August 21, 2009 Article Start Previous Page 9 of 10 Next
 

3D Realms: Beyond Shareware

Did 3D Realms start as a legal subsidiary of Apogee, or was it just a brand name?

SM: It started in 1994. I had just got done reading a book called Positioning. It's all about marketing stuff. It clicked that 3D was the future of gaming -- that's where it was all going, into 3D. And Apogee was already pigeonholed as sort of an arcade game company. So I decided that we needed a new brand, a new label that was better positioned for the future.

I came up with probably a hundred different names, and 3D Realms was picked in large part because it was one of a few names -- if not the only name -- I listed that was available as a domain name and also as an 800-number. That was important back in those days because we still did a ton of business through people phoning us directly. So having that "1-800-3DREALMS" number was really important to us.

How did the company structure between Apogee and 3D Realms work?

SM: Well, legally, we're still called Apogee Software. 3D Realms is a "DBA" which means "doing business as." It's a legal alias for the company.

Is it still that way now?

SM: Yes. For the most part, we call ourselves 3D Realms.

Were you planning Duke Nukem 3D when you were thinking about the 3D Realms name?

SM: Yeah, Duke Nukem 3D had already been started in '94. So yeah, we had every intention of releasing that game, plus we had several other 3D games under development at the same time.

We had Shadow Warrior, we had a game called Ruins, and we also had a game called Blood. We had four of these 3D games in development. We sold the rights to Ruins to the developer who was doing that, and it was eventually was released as a game called PowerSlave.

All of these were Build engine games, right?

SM: Yep. In total there were about 11 or 12 Build engine games released. And we sold Blood's rights to Monolith and they released it.


The Build Engine editor 


Blood is one of my favorites, actually. I interviewed Nick Newhard a couple years ago. He was the lead programmer on Blood.

 

SM: Yeah, I remember him well.

He said that Blood started as an Apogee project -- and that was something I didn't know at the time. Why did you sell it to them?

SM: Well, trying to fund all of these games became a very expensive proposition. Another game that we initially started was a game called Descent. That was another 3D Realms project, and we funded that for about a year.
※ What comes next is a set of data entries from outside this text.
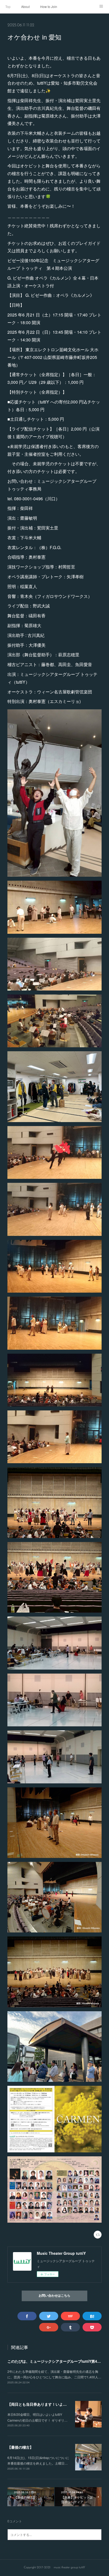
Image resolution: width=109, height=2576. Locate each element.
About (25, 6)
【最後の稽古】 (20, 2447)
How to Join (48, 6)
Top (8, 6)
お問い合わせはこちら (54, 2295)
But we got to the point where funding all these was becoming so expensive. For instance, the Descent team -- that studio was called Parallax Software at the time -- I think we were sending them $18,000 a month and they needed to get up to $30,000 a month. Other teams also needed to grow at the time. So we looked at our project slate and said, "You know, we can't support all these projects. We need to basically sell off some of these." And so we ended up just keeping Duke Nukem 3D and Shadow Warrior. We kept Shadow Warrior mainly because it was a fairly inexpensive project. But the others were getting very expensive and we had to sell the rights off.

The Future

I've read that 3D Realms is closing. Is that true?

SM: No, 3D Realms is not closing. The internal development is no longer a part of this business, though.

It seems like the whole blog world exploded talking about Duke Nukem Forever stopping production.

SM: There's a lawsuit around this, so I really can't get into any details on that.

I'm just worried about the future of 3D Realms.

SM: Our future is fine. We have, I think at last count, 11 or 12 projects in the works. One of them is coming out next week. Another one is coming out in about six weeks. Both of those are on the iPhone. We have some major games in production still. So we're fine. That's not an issue at all.

So did you just lay off the development staff for Duke Nukem Forever? Is that what happened?

SM: Right.

So you're still there, and you're still technically Apogee under the hood.

SM: There's actually another company now going by the name of Apogee. About a year ago, we licensed the Apogee name to some other business people -- one of them had actually worked here several years before. They're reviving the Apogee label, the Apogee name, and they're doing a Duke Nukem Trilogy of games on the DS and PSP. They're also going to reboot the Rise of the Triad franchise, plus they have some other original titles that they're going to be doing.